L'artiste de 45 ans, qui a indiqué être sous protection - mais "pas policière", a-t-elle souligné -, sera aux platines samedi soir à Saint-Martin-du-Tertre, un village de l'Yonne, dans le cadre d'un festival organisé par une association locale, Le Hameau. Il s'agit de sa dernière date prévue cet été.

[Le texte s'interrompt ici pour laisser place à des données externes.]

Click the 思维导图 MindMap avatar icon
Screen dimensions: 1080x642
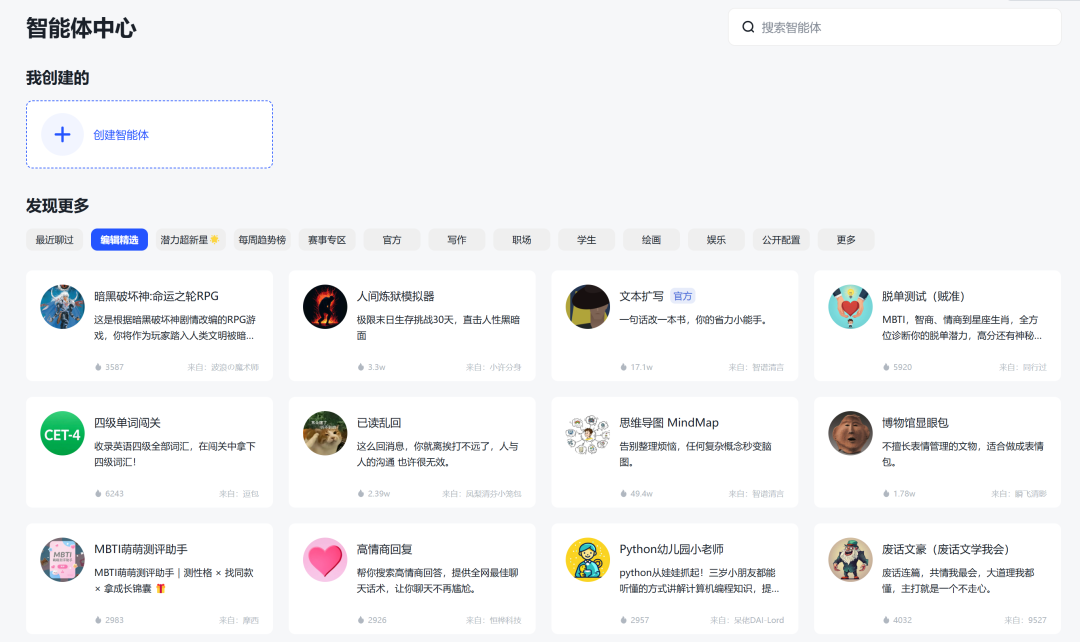(587, 433)
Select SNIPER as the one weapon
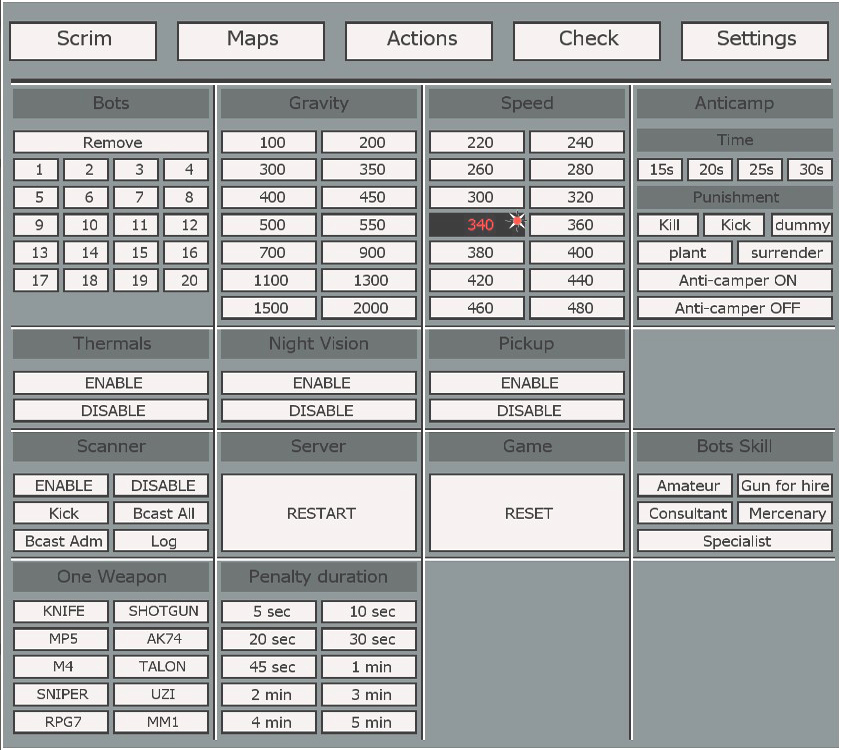Screen dimensions: 841x750 point(62,694)
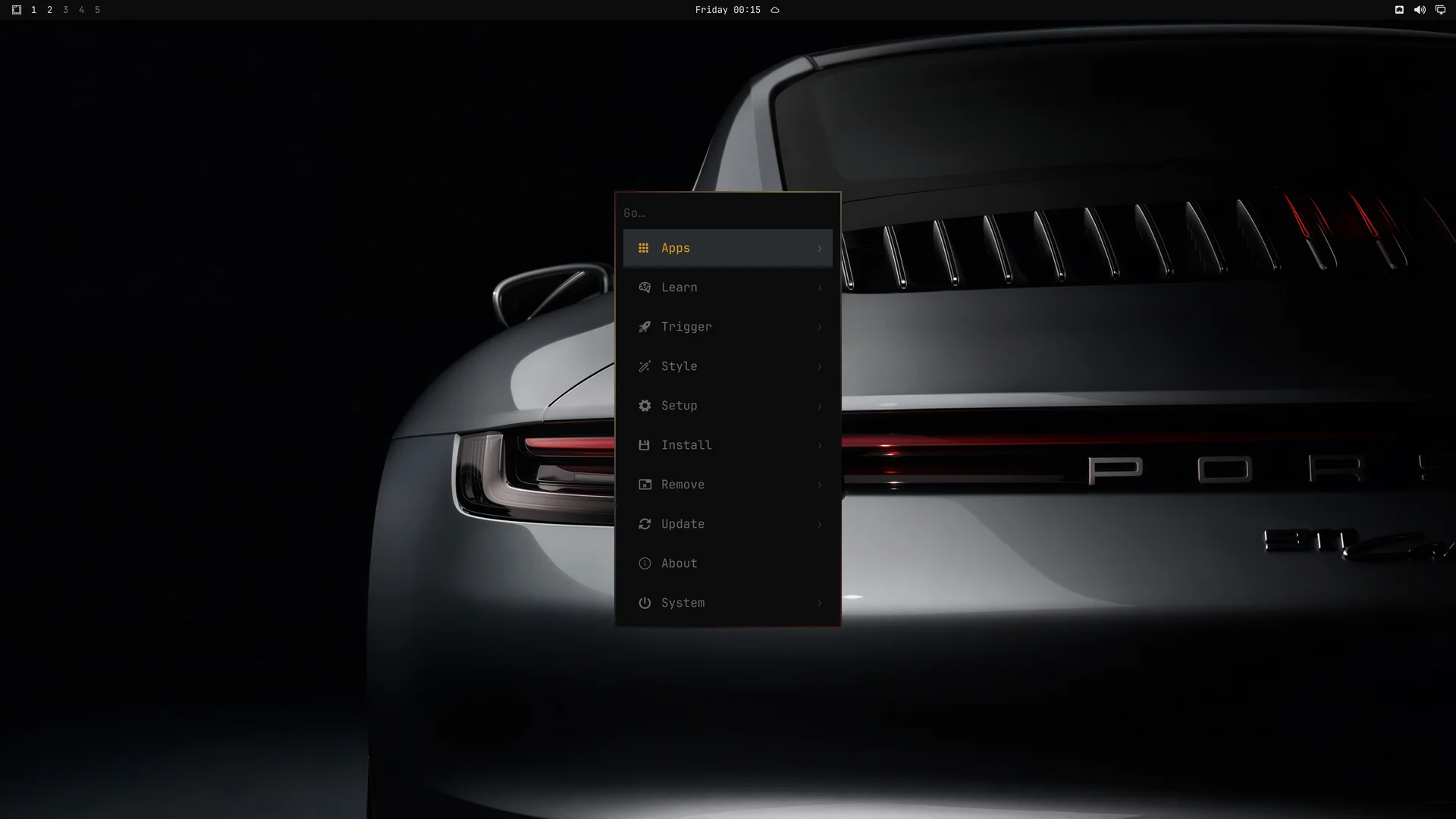Click the Install floppy disk icon
The image size is (1456, 819).
[644, 445]
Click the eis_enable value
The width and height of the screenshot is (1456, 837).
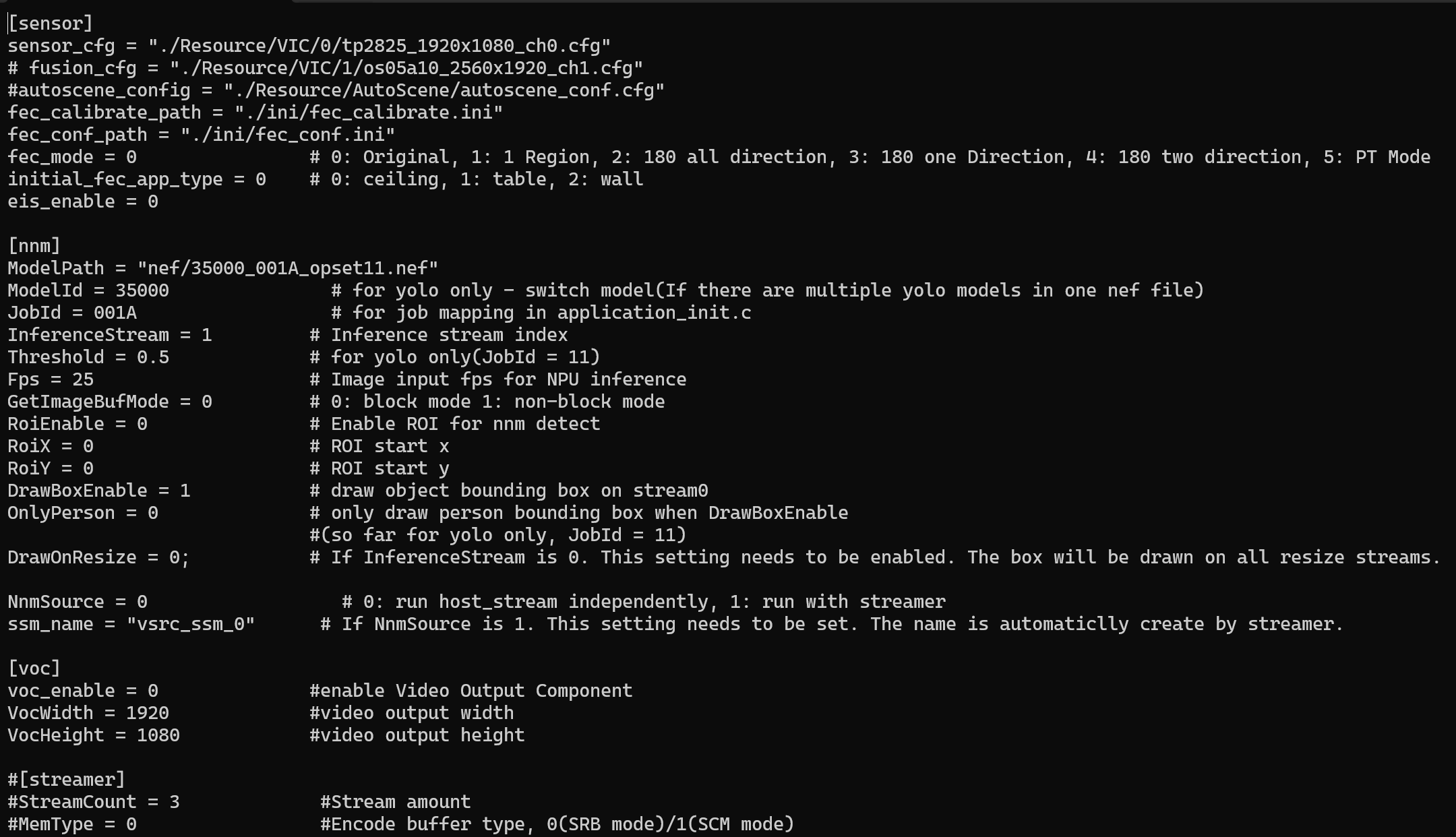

"Bien sûr, je vais m'y rendre, avec toujours le même panache, la même fierté, de diffuser encore des messages de paix, d'amour, d'espoir", a-t-elle dit sur BFMTV. "Je ne cèderai pas à cette peur qu'on essaie de me faire ressentir".
Sécurité renforcée
Plus tôt dans la journée, Aurore Bergé, invitée sur RMC, a jugé que Barbara Butch "a été chassée de scène parce qu'elle est juive". "Ils mettent des cibles dans le dos des Français juifs depuis le 7 octobre 2023", a poursuivi la ministre chargée de la Lutte contre les discriminations, mettant en cause La France insoumise et assurant que l'Etat allait "garantir (la) sécurité" de l'artiste.
Interrogé par l'AFP, Fabrice Paris, président du Hameau, tient à maintenir la prestation de la DJ. "On va se contenter de renforcer le dispositif de sécurité, en accord avec la préfecture", a-t-il relevé.
Il a souligné s'être entretenu avec l'organisation locale de LFI, qui lui a assuré n'avoir appelé qu'à boycotter le concert et "non à un acte physique" contre Barbara Butch. Le tract de LFI évoque seulement "un boycott" du concert.
Paul-Antoine de Carville, maire LR de Sens (Yonne), dont l'agglomération englobe Saint-Martin-du-Tertre, s'est dit "extrêmement choqué par cet antisémitisme décomplexé, sous couvert de défense de la cause palestinienne". "LFI n'est définitivement plus un parti républicain", a-t-il ajouté dans un message transmis à l'AFP.
Après les perturbations survenues lors du concert à Grenoble, la justice a ouvert mardi une enquête pour "délit d'entrave concertée aux libertés".
La cheffe de file des députés LFI, Mathilde Panot, a reconnu mercredi sur BFMTV que le tract distribué par des militants insoumis était "mauvais" et a condamné insultes et jets de projectiles. Mais "il n'y a pas d'antisémitisme dans nos rangs", a-t-elle insisté.
Figure des nuits parisiennes LGBT+, avec un univers musical électro-disco joyeux, Barbara Butch avait déjà été ciblée par un cyberharcèlement mêlant grossophobie, lesbophobie et antisémitisme après sa participation à la cérémonie d'ouverture des JO-2024.
"Je suis aussi une cible de l'extrême droite. (...) Là, j'ai l'impression d'être dans un étau et qu'on me prête des intentions politiques, ou pas, qui ne sont pas les miennes", a insisté l'artiste sur BFMTV.